A partire da maggio 2026, una nuova normativa dell'ADM cambierà il modo in cui milioni di giocatori italiani ricaricano i propri account di gioco online. Il nuovo provvedimento introduce un tetto settimanale di 100 euro per i depositi in contanti effettuati tramite i Punti Vendita Ricarica (PVR) — le rivendite al dettaglio, come tabaccherie e ricevitorie, che permettono di acquistare voucher per caricare i conti di gioco senza necessità di una carta bancaria o di un metodo di pagamento digitale.
Cosa Sono i PVR e Come Funzionano
I Punti Vendita Ricarica sono esercizi commerciali — solitamente tabaccherie, bar o ricevitorie autorizzate — dove i giocatori possono acquistare voucher cartacei da utilizzare per caricare il proprio conto su piattaforme di gioco online. Questo sistema è particolarmente popolare tra i giocatori meno avvezzi ai pagamenti digitali e tra chi preferisce mantenere l'anonimato nelle transazioni di gioco.

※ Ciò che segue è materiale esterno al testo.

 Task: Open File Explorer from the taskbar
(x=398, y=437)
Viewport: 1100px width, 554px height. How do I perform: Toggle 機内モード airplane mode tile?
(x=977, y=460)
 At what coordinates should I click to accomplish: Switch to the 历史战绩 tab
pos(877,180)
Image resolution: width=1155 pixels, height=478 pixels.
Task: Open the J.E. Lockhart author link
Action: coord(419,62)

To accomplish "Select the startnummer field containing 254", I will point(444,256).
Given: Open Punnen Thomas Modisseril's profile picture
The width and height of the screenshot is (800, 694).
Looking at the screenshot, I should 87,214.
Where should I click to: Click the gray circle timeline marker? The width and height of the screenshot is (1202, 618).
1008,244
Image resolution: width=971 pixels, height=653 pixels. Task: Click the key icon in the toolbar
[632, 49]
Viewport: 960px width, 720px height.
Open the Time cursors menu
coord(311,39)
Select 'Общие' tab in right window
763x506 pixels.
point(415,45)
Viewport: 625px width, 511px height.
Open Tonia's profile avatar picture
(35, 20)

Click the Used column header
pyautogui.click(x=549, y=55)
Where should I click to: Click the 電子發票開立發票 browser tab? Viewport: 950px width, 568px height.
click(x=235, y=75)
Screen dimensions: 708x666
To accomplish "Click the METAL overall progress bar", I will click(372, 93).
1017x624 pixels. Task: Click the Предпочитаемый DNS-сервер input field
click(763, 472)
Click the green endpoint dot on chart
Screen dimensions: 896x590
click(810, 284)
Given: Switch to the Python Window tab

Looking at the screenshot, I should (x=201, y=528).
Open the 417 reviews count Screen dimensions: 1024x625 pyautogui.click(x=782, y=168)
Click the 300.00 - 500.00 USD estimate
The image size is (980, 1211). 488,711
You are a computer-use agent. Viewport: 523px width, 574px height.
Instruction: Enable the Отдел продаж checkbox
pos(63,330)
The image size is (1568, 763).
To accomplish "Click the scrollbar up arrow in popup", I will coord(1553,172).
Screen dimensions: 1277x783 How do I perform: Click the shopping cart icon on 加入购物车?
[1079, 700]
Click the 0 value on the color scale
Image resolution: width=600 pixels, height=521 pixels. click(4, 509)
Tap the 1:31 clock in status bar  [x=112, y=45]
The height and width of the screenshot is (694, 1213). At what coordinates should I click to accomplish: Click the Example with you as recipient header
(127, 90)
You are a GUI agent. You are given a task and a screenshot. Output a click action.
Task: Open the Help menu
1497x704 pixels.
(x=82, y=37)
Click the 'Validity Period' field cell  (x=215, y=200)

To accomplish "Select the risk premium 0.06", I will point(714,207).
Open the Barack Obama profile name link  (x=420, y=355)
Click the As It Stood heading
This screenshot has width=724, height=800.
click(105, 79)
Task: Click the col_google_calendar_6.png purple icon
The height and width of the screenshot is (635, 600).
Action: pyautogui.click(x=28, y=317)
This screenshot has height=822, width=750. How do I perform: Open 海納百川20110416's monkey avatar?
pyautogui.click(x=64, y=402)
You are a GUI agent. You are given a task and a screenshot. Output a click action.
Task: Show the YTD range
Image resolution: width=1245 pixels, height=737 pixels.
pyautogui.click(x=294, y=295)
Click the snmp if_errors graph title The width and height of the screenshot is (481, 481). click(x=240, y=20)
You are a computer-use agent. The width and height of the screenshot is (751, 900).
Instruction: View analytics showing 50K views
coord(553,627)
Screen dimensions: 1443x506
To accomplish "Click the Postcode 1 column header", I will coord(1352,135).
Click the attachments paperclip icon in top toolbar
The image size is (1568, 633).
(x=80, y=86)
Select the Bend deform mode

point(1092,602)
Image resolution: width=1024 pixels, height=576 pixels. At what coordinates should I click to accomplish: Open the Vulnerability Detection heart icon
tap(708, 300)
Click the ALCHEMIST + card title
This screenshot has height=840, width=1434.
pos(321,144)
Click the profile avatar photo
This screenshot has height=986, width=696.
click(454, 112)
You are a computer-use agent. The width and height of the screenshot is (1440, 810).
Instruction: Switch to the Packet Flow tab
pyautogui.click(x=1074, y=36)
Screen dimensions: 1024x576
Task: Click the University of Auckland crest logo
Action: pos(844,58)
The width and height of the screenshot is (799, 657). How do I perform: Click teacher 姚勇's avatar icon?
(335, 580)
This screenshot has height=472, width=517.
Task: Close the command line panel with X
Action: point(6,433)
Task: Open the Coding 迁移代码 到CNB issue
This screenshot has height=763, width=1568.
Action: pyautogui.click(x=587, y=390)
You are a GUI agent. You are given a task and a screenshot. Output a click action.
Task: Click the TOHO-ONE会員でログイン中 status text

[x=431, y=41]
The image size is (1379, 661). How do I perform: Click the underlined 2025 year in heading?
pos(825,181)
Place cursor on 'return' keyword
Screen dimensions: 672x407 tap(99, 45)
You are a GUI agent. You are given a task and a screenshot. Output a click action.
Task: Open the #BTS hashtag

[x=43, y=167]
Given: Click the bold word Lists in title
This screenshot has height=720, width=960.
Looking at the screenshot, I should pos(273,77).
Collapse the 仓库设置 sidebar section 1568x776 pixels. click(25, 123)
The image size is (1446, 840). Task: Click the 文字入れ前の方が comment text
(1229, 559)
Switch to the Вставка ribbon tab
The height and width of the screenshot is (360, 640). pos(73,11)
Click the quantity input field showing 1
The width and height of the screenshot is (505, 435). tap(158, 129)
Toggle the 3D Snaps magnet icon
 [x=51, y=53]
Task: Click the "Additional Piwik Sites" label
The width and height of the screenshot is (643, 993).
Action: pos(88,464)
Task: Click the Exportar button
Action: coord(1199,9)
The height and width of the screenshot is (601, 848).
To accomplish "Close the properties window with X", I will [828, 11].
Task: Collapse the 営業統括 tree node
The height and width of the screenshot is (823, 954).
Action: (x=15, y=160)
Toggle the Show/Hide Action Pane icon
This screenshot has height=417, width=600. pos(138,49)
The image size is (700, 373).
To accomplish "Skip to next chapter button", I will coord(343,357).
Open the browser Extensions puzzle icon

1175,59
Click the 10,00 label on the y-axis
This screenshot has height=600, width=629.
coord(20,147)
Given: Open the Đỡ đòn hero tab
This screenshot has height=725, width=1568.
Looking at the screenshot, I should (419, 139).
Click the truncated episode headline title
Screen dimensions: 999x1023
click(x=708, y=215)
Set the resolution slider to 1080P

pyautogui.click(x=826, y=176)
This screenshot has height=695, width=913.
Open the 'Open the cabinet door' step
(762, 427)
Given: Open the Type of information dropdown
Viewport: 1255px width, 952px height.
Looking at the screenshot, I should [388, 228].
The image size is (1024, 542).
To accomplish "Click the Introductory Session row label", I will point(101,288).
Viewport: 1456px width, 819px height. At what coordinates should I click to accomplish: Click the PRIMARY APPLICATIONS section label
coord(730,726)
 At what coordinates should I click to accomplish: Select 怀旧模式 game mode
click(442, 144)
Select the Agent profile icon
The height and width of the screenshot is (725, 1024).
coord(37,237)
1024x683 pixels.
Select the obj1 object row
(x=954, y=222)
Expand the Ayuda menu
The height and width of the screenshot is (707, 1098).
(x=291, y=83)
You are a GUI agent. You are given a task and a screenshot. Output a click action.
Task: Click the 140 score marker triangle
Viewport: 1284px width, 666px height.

Perché L'ADM Ha Introdotto Questo Limite
Il limite di 100 euro settimanali fa parte di una strategia più ampia dell'ADM per aumentare la tracciabilità dei flussi finanziari nel settore del gioco. L'agenzia vuole eliminare i metodi di pagamento anonimi che rendono difficile il monitoraggio delle attività di antiriciclaggio (AML) e la verifica delle identità dei giocatori.
Il provvedimento si inserisce in un contesto europeo più ampio, in cui i regolatori stanno progressivamente chiudendo i canali di pagamento anonimi nel gioco online per allinearsi alle direttive europee sull'antiriciclaggio.
Come Adeguarsi al Cambiamento
I giocatori che abitualmente utilizzano i PVR per ricaricare i propri account dovranno registrare un metodo di pagamento tracciabile presso l'operatore di loro scelta prima dell'entrata in vigore del nuovo limite. I principali operatori con licenza ADM supportano già alternative come Postepay, PayPal, Skrill, bonifico bancario e carte di credito/debito.
L'ADM ha confermato che i saldi già presenti nei conti di gioco, caricati tramite PVR prima di maggio 2026, non saranno soggetti a retroattività e potranno essere utilizzati normalmente.